E l’altra vocazione come maturò? 
«Morta mia moglie, mi dedicai all’assistenza degli anziani: visite nei ricoveri, lavori domestici, disbrigo di pratiche burocratiche. Ma di notte non riuscivo a dormire. Pregavo il Signore: che cosa vuoi da me?, dimmelo e io lo faccio. Ne parlai con mio fratello prete, don Armando, parroco a Binasco, che m’indirizzò all’Istituto superiore di scienze religiose. Decisivo fu l’incontro con l’allora vescovo di Pavia, Giovanni Giudici, già segretario del cardinale Carlo Maria Martini. Fu lui a ordinarmi prete, il 14 giugno 2014». 
I suoi figli come la presero?

_DATI FORNITI_

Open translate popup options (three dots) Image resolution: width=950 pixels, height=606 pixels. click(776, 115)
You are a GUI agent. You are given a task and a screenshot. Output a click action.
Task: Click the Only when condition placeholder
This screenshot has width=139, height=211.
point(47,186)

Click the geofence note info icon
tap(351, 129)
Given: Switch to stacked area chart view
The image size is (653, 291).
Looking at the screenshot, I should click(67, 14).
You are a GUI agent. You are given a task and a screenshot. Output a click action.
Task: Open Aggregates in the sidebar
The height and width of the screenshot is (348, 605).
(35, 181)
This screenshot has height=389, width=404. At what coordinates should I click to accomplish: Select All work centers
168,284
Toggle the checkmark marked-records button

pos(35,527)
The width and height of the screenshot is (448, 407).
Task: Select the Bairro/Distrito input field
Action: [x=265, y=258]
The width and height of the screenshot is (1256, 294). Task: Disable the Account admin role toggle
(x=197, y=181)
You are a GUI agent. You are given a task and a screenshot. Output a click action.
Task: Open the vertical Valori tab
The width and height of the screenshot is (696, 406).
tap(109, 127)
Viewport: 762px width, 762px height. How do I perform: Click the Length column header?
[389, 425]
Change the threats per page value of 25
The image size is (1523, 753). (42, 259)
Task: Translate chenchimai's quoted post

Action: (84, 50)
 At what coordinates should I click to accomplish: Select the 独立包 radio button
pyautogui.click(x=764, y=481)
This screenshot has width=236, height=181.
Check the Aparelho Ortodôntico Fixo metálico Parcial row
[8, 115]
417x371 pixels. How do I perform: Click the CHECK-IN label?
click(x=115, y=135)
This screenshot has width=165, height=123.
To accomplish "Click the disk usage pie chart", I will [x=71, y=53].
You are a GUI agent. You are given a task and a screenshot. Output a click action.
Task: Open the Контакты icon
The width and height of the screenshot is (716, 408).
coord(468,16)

_CONSEGNA 1_
Traduci in inglese questa frase dell'intervista: "Decisivo fu l’incontro con l’allora vescovo di Pavia, Giovanni Giudici, già segretario del cardinale Carlo Maria Martini."
_CONSEGNA 2_
Rispondi alle domande sull'intervista, usando le stesse lettere.
(a) In quale località era parroco don Armando?
(b) A quale istituto venne indirizzata la persona intervistata?
(c) In che data avvenne l'ordinazione sacerdotale?
_CONSEGNA 3_
Per favore, prosegui l'intervista dopo l'ultima domanda riportata.
Le righe non servono a nulla in questo lavoro.

_RISPOSTA SCRITTA 1_
The meeting with the then bishop of Pavia, Giovanni Giudici, formerly secretary to Cardinal Carlo Maria Martini, was decisive.

_RISPOSTA SCRITTA 2_
(a) A Binasco.
(b) All'Istituto superiore di scienze religiose.
(c) Il 14 giugno 2014.

_RISPOSTA SCRITTA 3_
«Aspettai da settembre a Natale prima di dirglielo. Gli facevo credere che andavo in seminario per cultura personale. La sera tornavo a dormire a casa per non insospettirli. Ora sono tutti felici. Le nipoti mi mandano sms: “Oggi ho il compito di matematica. Prega per me, nonno don Angelo”. Io rispondo: studia e prega, anzi prima prega e poi studia». 
E per lei fu dura tornare sui libri? 
«Mi andò bene: per la laurea in Scienze religiose all’epoca bastavano tre anni di teologia, oggi sono cinque. Diedi 34 esami. Più la tesi». 
Che cosa ricorda dell’ordinazione? 
«Un’emozione fortissima. Il mio paese natale, Turago Bordone, una frazione di appena 600 abitanti, stava dando alla Chiesa il quinto sacerdote dal 1980. Un lembo di terra benedetto da Dio». 
Se non avesse due figli e quattro nipoti, si sentirebbe meno completo?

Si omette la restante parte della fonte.